In '76, as fame was beckoning, Ann had a run-in with "Tone-Knee," a loutish "radio promo guy" in Detroit. She writes: "To Tone-Knee, it was the most natural thing in the world to walk up to me and ask me where my lesbian-lover-sister happened to be. If Nancy had been there, she might have smacked him with her guitar. I, however, was immobilized with rage." He then shows her his naked lady watch. Uh-oh.
"I left the venue and went back to the hotel. I sat down with pen and paper, and started writing a song. No song is completely about any one person, and what later came to be known asBarracuda was not just about Tone-Knee: It was about how this thing we thought was about art was, when mixed with sexuality and marketing, just a sleazy commodity," Ann writes.
That's a killer story, one of many Wilsons-versus-the-World gems. And yet it should be noted that Ann and Nancy are definitely not feminist scolds, relaying a host of R-rated tales and a laundry list of '70s-fueled sex and drugs. There's also plenty of hot celeb dish, from touring with "little bastard" John Mellencamp to trying to outwit deranged Lynyrd Skynyrd drummer Artimus Pyle to cameos by Freddie Mercury, Stevie Nicks and Bono.

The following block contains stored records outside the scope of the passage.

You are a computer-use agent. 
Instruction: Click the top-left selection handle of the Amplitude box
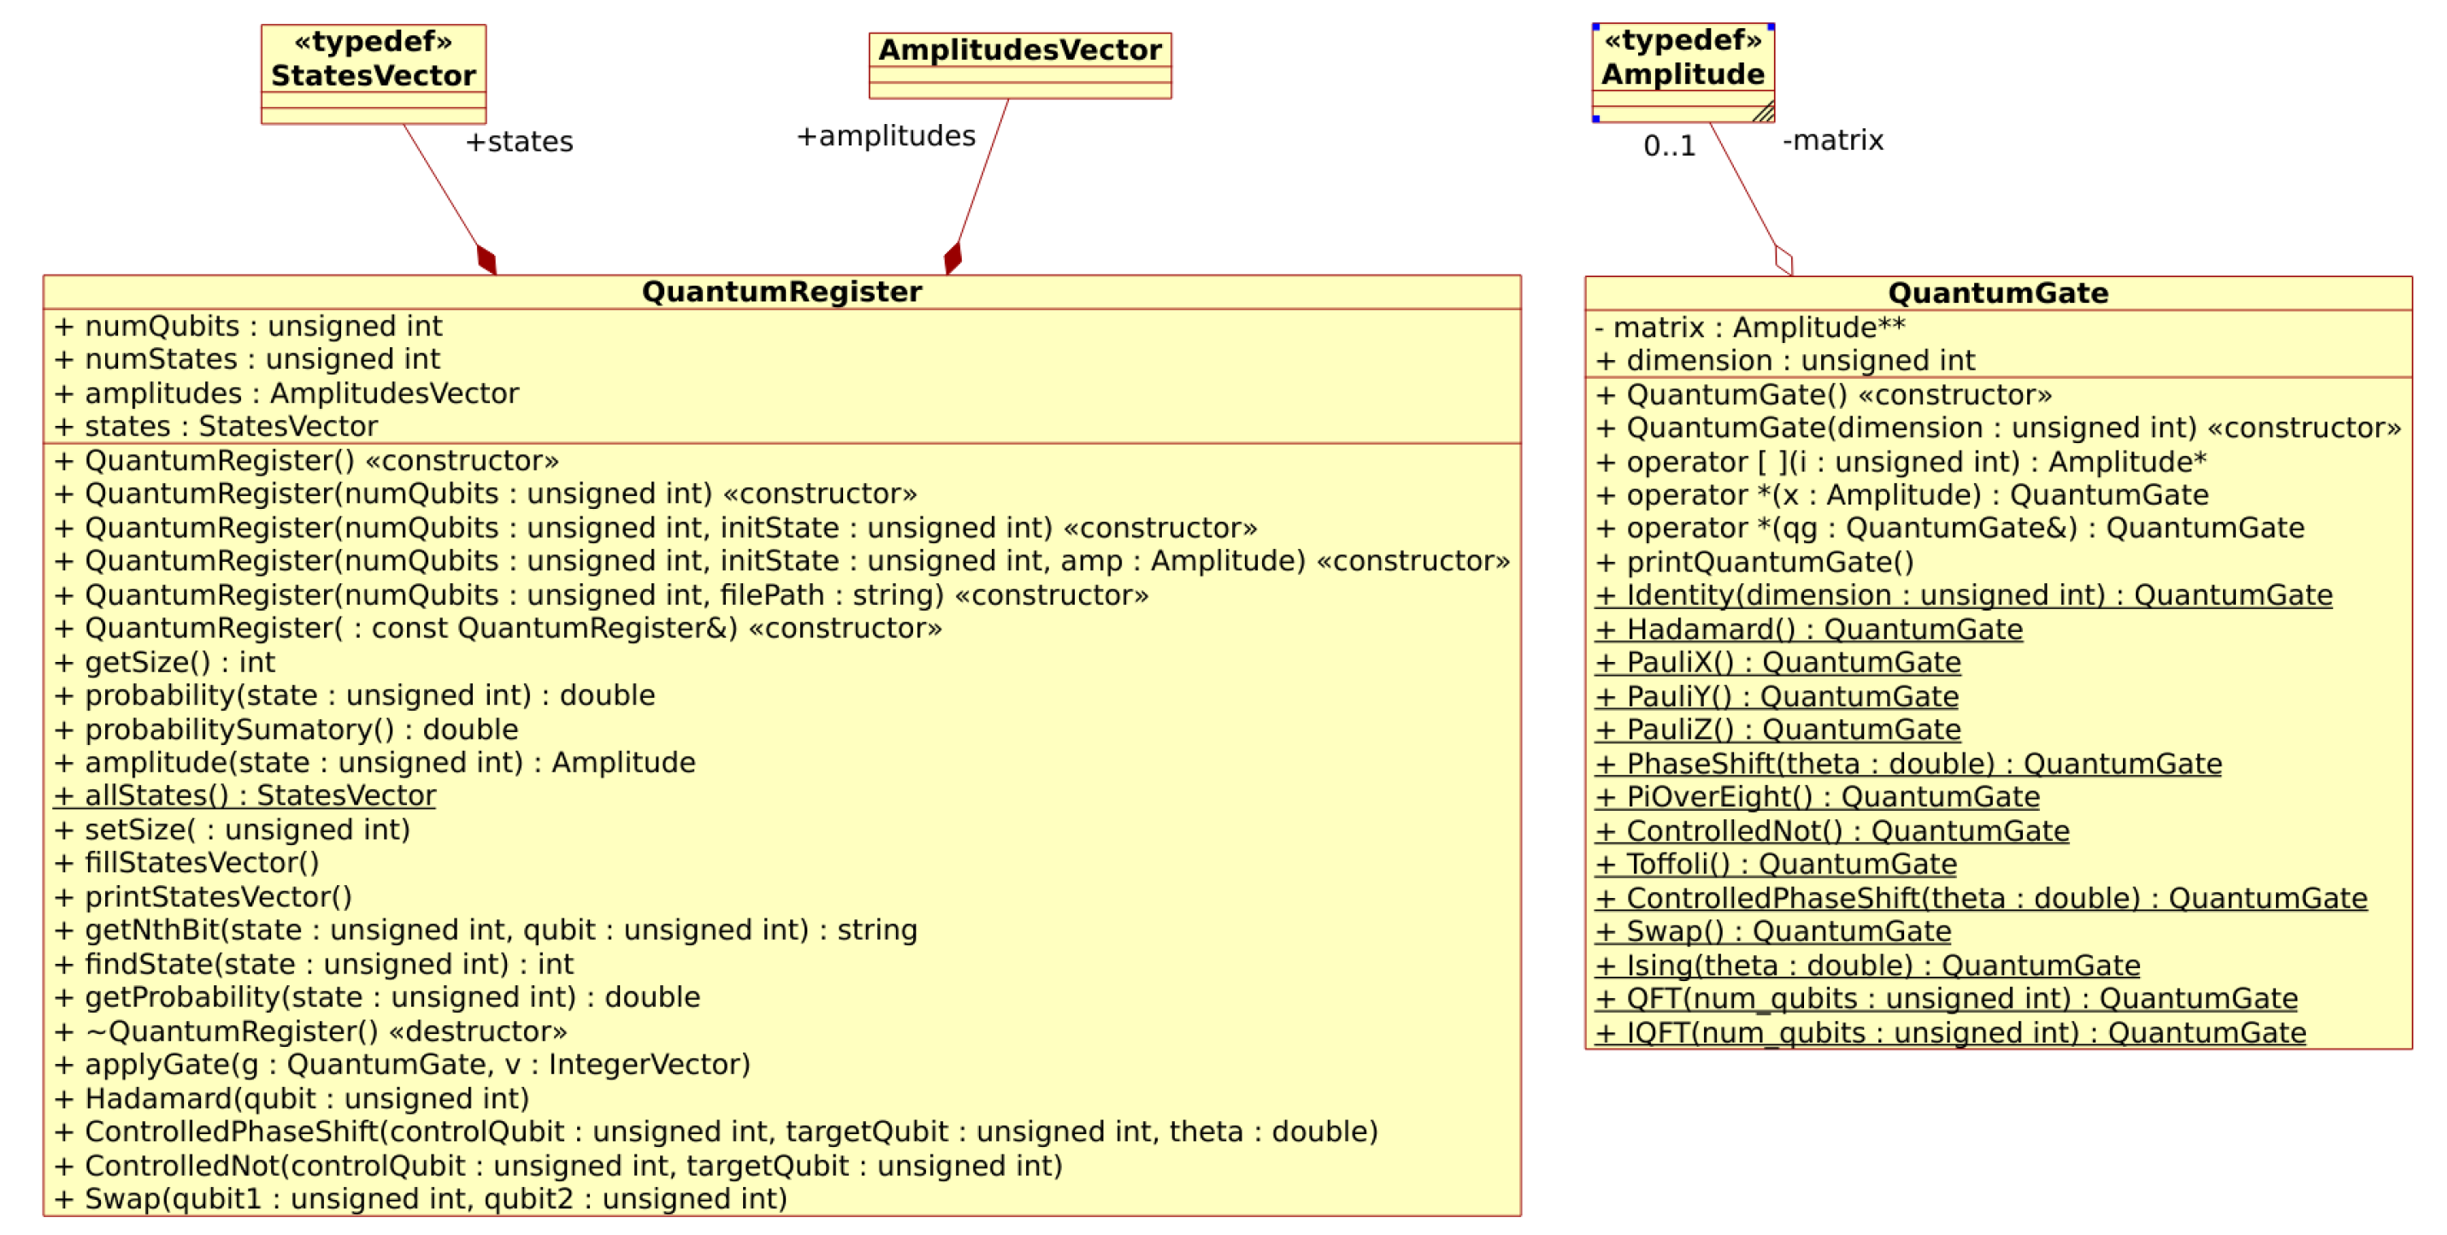pyautogui.click(x=1596, y=27)
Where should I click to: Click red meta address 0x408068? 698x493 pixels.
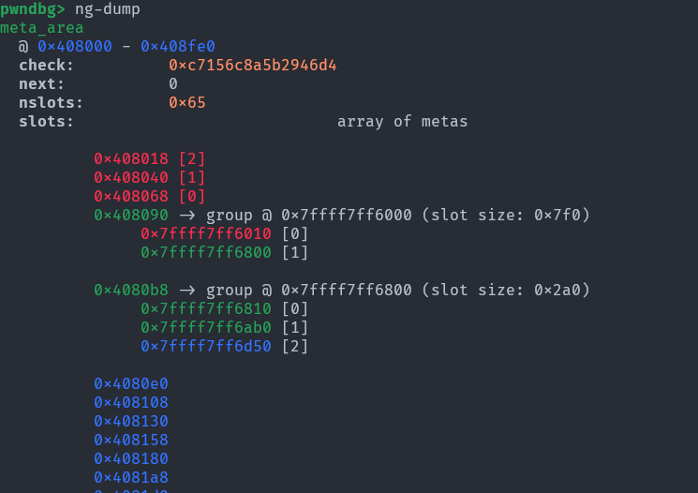(x=131, y=197)
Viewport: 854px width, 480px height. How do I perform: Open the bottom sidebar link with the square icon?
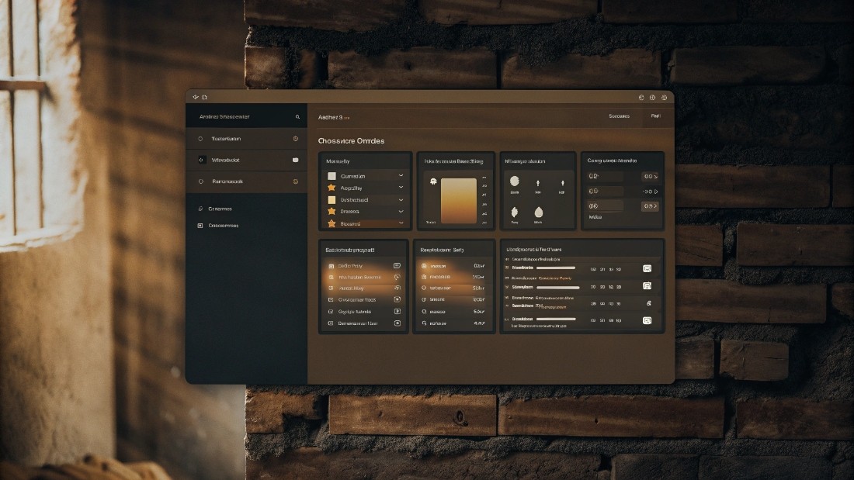coord(218,226)
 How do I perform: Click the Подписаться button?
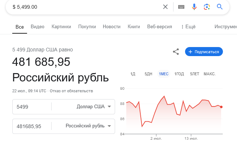(x=204, y=52)
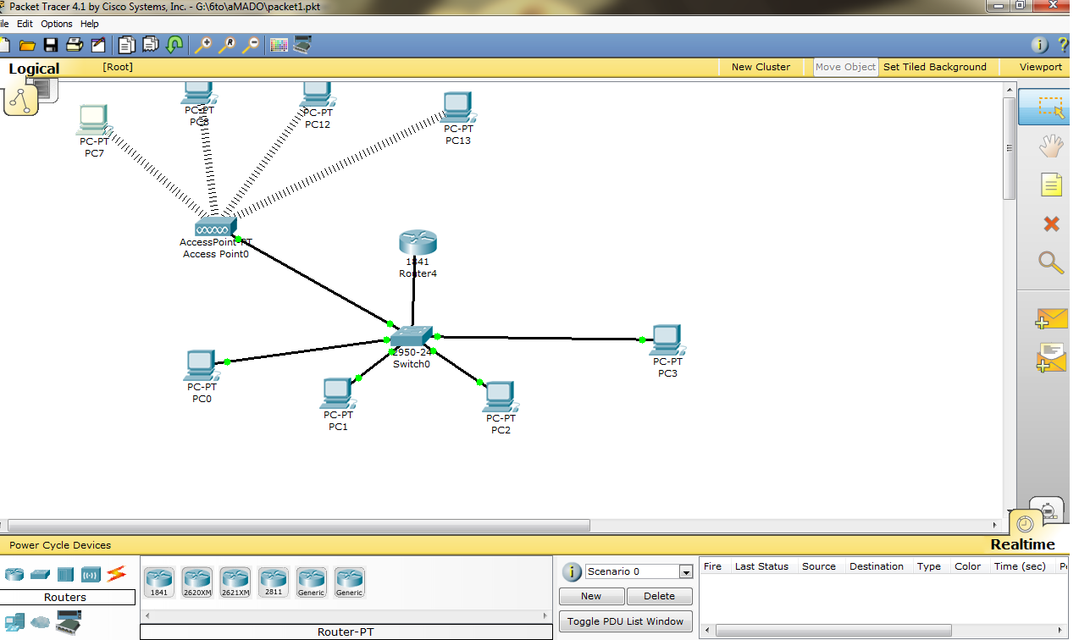The height and width of the screenshot is (640, 1079).
Task: Open Activity Wizard with pencil toolbar icon
Action: (x=98, y=44)
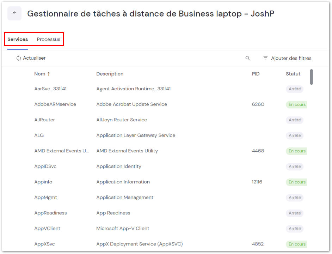Toggle sort arrow next to Nom
The height and width of the screenshot is (254, 332).
point(49,74)
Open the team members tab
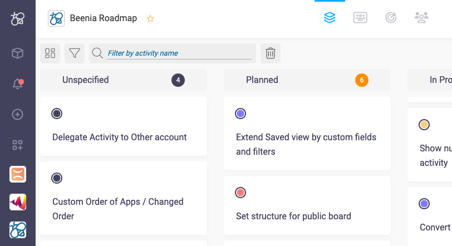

Heart deals with all manner of soapy drama — child-rearing, Nancy's divorce from writer-director Cameron Crowe, the death of their parents — but through it all, Ann and Nancy lean on each other.
Heart is nominated for 2013 induction into the Rock and Roll Hall of Fame; winners will be revealed next month. For the Wilson sisters, though, their talent has already been validated. "I am more a fanatic of Nancy Wilson than anything else," Ann writes. "I need only look over at my sister — onstage, or off — and know she is a fanatic of me."